══ Input data ══
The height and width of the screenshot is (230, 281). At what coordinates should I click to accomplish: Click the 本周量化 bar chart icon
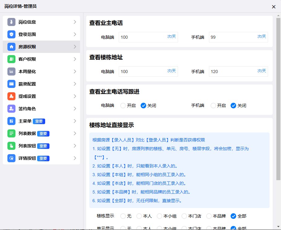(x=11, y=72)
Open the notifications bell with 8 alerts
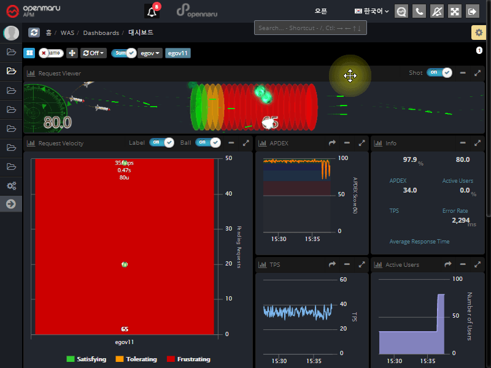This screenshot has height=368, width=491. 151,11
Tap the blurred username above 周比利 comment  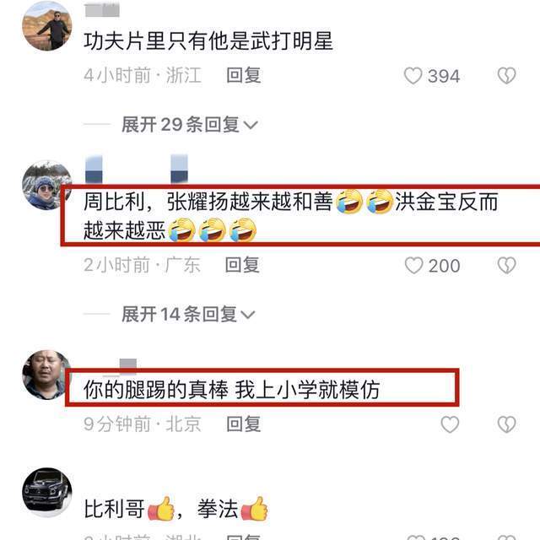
═══
» **Assignment**: Would you write out all of the records exactly, omitting the pictures?

» **Answer space**:
The height and width of the screenshot is (230, 281). At what coordinates should I click to accomplish: Click the 本周量化 bar chart icon
(x=11, y=72)
Open the notifications bell with 8 alerts
This screenshot has height=368, width=491. 151,11
Tap the blurred username above 周比利 comment  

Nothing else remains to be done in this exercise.